A propósito de Sócrates (do grego) e de julgamentos (na antiga Grécia), há quem diga (Hannah Arendt) que já houve um tempo em que a liberdade coincidiu com a política. Era o tempo de Sócrates (o grego), ele próprio expressão dessa liberdade política. Pensar e agir, agir e pensar. Ambos com a mesma expressão, a mesma força, a mesma importância.
A principal consequência do julgamento de Sócrates (o grego) foi a separação do pensar e do agir, a separação entre a liberdade e a política. Os filósofos excluíram-se da esfera política, Fundada a filosofia política, com Platão, a liberdade passou a ser apenas teoria e a política uma prática mediada pela necessidade. E em política, a necessidade (economia) está sempre associada à violência, à imposição.
A política moderna é totalmente refém da necessidade (da economia), portanto, violenta. Quando a este fenómeno se associa a total ausência de sentido público, temos a actualidade. A triste actualidade. Sem sentidos, sem sentido, sem senso comum, sem povo. Uma actualidade bruta!
Compreender os meandros do julgamento de Sócrates (o grego) faz-nos compreender melhor o sentido do ser político e a fragilidade das instituições.
As instituições (tudo o que se institui) são o garante da liberdade (ou da sua ausência) e, portanto, da democracia (ou da ditadura). Foram criadas pelos homens para estabelecer aquilo que os une e, simultaneamente, aquilo que os separa. Refiro-me ao espaço público e político, naturalmente. Na actual democracia portuguesa está instituída a separação de poderes, incluindo o da comunicação social. Quando esta regra falha, não há julgamento que consiga ser justo (no sentido do melhor juízo). 
Talvez o julgamento de Sócrates (o português) nos venha demonstrar, pelo absurdo, o primado da forma sobre o conteúdo. E nos venha lembrar a importância dos princípios e dos valores colectivos, os antigos ensinamentos de Sócrates (o grego).

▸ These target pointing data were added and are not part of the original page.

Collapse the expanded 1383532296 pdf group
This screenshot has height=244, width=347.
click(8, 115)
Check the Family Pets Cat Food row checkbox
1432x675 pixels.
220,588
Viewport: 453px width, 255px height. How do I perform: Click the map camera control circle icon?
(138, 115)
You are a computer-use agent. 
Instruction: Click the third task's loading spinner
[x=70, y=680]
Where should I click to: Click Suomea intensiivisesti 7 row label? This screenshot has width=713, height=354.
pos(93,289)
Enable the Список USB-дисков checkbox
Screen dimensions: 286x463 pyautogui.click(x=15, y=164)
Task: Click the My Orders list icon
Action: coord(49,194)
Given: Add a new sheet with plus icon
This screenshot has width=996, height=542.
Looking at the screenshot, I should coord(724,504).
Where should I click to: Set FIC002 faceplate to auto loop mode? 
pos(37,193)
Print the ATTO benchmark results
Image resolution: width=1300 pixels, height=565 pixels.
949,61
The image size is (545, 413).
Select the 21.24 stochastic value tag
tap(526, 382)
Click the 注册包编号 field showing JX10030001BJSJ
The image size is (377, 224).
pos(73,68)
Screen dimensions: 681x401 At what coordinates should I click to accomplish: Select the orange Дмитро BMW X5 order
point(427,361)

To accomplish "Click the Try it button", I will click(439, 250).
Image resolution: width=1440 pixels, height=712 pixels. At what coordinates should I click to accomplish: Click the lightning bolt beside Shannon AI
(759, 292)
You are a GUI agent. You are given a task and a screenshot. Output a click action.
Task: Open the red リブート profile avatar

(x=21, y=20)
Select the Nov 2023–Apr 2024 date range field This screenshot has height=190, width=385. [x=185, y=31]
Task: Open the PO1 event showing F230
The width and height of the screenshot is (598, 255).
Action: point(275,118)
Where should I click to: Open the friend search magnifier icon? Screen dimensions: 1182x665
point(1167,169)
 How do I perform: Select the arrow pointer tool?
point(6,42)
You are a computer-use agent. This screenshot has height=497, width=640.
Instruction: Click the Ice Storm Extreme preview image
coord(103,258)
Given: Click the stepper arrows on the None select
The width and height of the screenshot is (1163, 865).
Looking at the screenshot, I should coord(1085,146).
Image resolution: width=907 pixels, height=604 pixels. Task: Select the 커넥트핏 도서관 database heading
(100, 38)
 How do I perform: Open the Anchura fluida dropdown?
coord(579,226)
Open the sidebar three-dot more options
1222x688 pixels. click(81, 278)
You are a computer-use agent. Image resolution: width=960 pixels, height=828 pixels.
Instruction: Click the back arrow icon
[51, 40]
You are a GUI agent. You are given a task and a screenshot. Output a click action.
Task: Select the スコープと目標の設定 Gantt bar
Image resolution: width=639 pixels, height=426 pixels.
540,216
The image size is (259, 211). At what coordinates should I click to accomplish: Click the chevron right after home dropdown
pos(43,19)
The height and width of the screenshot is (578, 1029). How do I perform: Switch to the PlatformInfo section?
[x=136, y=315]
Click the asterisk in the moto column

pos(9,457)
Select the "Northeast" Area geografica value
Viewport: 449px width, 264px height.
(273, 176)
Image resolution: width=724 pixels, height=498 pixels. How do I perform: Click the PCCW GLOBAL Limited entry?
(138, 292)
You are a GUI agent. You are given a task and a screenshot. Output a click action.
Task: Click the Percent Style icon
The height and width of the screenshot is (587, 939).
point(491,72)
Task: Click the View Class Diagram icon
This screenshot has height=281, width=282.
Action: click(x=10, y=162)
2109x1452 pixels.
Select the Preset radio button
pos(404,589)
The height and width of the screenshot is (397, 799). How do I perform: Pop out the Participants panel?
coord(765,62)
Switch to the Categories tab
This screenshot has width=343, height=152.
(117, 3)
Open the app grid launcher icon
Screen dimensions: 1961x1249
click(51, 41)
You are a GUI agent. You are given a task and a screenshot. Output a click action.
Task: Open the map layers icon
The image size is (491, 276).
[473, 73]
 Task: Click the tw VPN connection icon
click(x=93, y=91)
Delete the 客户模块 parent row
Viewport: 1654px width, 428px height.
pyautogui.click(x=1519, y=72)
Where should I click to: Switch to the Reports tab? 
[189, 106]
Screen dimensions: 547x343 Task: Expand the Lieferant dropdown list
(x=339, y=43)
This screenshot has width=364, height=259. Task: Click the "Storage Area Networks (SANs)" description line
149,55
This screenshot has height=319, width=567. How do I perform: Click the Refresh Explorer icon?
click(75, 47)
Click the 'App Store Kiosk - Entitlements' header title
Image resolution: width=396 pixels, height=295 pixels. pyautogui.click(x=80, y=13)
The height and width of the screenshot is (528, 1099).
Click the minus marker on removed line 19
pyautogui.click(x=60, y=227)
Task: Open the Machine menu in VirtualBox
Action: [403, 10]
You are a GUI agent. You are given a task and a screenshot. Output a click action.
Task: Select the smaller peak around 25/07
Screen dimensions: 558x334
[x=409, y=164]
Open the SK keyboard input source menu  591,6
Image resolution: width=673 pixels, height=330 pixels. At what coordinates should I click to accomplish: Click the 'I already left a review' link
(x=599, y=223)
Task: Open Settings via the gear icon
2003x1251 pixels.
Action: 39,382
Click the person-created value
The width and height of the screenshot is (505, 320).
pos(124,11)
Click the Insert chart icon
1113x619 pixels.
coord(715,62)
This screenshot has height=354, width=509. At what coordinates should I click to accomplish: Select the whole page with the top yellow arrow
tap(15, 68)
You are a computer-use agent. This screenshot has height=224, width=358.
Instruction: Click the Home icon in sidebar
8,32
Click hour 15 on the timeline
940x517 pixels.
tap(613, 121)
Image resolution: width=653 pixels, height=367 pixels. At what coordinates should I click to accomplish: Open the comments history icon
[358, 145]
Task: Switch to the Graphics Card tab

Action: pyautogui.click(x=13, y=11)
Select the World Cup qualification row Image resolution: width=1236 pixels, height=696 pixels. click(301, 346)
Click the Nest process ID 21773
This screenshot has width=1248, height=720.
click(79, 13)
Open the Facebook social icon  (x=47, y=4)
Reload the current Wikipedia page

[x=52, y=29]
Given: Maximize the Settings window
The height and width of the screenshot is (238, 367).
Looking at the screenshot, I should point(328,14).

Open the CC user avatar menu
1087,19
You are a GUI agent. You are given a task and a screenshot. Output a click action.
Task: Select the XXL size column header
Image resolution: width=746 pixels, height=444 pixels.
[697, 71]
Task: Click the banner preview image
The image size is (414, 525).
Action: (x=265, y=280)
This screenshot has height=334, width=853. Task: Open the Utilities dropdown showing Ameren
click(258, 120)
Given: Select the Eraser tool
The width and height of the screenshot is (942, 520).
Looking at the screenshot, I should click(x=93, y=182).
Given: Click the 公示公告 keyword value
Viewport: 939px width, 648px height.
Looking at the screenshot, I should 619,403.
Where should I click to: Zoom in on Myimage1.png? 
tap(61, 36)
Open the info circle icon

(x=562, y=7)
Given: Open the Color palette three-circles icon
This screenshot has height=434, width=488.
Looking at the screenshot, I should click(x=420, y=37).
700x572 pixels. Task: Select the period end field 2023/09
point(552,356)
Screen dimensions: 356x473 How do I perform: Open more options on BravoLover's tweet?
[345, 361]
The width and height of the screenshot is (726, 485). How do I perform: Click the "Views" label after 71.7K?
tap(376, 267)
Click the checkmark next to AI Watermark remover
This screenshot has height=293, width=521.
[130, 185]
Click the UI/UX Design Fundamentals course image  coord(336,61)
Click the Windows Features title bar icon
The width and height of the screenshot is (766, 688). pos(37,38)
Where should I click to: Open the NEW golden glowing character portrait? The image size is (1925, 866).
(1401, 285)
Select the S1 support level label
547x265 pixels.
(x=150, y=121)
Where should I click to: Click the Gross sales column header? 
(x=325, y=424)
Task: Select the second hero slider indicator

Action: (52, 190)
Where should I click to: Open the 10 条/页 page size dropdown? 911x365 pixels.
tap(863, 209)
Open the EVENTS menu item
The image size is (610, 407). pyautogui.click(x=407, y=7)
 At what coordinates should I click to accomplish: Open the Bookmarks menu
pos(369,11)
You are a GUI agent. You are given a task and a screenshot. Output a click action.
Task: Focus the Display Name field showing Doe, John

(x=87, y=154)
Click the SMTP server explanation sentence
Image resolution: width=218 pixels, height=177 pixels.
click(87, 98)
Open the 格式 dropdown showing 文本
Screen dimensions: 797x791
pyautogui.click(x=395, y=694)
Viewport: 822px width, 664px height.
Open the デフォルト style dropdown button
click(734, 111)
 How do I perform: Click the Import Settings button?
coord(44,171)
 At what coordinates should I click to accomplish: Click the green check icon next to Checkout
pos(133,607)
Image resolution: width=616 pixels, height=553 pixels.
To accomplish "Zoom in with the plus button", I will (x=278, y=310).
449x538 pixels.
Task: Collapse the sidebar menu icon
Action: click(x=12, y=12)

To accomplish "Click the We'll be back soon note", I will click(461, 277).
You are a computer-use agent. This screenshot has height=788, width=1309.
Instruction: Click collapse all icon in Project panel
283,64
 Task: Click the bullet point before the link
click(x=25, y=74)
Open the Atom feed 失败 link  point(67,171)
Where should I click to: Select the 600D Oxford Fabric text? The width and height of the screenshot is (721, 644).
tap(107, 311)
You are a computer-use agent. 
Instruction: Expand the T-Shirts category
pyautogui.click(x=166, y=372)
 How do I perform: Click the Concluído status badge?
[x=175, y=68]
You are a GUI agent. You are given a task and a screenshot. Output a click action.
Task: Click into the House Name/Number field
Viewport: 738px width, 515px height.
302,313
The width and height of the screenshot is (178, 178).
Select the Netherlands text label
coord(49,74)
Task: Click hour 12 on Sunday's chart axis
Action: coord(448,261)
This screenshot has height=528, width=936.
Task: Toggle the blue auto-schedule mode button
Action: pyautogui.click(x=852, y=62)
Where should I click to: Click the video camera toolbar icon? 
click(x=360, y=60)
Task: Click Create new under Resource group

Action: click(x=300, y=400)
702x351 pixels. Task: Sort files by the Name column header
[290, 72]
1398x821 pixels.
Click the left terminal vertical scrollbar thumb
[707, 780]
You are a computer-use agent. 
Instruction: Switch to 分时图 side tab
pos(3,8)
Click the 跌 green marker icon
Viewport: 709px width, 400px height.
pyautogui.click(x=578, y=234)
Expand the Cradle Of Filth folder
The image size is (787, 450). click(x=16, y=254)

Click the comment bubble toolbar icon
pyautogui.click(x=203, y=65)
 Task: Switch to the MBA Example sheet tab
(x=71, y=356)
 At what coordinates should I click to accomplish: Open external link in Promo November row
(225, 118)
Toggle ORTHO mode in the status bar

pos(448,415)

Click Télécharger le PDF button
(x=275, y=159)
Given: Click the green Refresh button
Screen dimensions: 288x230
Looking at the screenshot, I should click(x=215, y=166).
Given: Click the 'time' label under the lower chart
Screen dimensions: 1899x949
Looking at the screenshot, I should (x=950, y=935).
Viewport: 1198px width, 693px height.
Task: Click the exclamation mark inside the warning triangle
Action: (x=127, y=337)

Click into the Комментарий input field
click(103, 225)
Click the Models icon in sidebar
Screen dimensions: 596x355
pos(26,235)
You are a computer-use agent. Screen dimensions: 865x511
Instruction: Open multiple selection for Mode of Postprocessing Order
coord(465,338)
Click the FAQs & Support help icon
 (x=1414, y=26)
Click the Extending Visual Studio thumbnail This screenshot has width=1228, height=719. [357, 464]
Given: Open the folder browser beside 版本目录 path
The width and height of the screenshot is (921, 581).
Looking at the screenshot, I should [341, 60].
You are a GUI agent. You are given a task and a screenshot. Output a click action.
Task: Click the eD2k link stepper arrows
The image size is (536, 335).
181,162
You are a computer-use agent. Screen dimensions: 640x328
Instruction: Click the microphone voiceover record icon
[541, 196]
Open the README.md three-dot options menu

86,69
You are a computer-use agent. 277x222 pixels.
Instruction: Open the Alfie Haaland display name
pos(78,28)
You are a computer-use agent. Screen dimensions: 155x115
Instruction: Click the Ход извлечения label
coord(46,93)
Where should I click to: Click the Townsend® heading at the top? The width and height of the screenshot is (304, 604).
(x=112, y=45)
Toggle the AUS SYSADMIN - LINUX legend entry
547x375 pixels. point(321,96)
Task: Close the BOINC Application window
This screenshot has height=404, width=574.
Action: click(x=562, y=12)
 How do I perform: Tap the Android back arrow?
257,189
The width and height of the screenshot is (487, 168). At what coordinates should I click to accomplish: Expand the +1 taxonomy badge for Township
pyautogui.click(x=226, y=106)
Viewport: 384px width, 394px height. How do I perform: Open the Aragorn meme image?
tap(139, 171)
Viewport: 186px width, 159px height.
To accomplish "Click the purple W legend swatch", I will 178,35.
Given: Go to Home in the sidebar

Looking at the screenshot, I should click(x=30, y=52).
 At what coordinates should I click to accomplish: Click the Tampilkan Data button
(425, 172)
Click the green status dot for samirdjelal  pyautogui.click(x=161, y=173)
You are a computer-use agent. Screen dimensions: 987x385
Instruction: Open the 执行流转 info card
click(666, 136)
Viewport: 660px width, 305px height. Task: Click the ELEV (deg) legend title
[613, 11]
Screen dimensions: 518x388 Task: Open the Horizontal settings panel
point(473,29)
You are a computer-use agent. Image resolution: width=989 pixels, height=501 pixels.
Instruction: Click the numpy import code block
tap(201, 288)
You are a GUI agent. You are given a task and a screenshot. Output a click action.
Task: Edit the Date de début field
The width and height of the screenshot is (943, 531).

Nota para os mais distraídos: não estou a comparar os dois Sócrates nem estou a absolver o último. Estou apenas a falar da teoria que deveria estar na base de qualquer prática.

FC/24Nov2014

quinta-feira, 16 de outubro de 2014

Profundamente actual


 

“… there is apparently in the human mind itself one element capable of compelling the other and thus creating power ” - palavras de Arendt na voz de Godard (1997).


É possível descobrir um mundo comum entre Arendt e Jean-Luc Godard. Quero aproveitar esta oportunidade para relembrar o filme Notre Musique (Godard, 2004), a partir do qual é possível estabelecer um diálogo entre os juízos estéticos de Godard e a racionalidade de Arendt. O filme traz-nos uma pluralidade de personagens, de idiomas e de discursos, num cenário de reconstrução de uma ponte que pretende anular a ruptura entre o passado e o futuro, e confirma a actualidade do pensamento de Arendt. O cineasta apresenta-nos uma cidade em reconstrução, um cenário do pós-guerra a partir da qual se espreita o caos do mundo, convocando o conflito israelo-palestino e o racismo como fenómeno de exclusão, e contrapõe uma nova ordem por via do perdão, não tanto no plano moral mas sim, e principalmente, no plano político. Godard inclui no filme uma aula sobre a racionalidade instrumental contida na arte cinematográfica, através da qual nos revela a forma como ele próprio interpretou os fenómenos do mundo. Um filme que não procura a verdade absoluta, antes pelo contrário, induz o espectador a formular os seus próprios juízos a partir das verdades factuais, que vão surgindo no ecrã, e da habilidade persuasiva do cineasta, patente na globalidade do filme. Profundamente actual.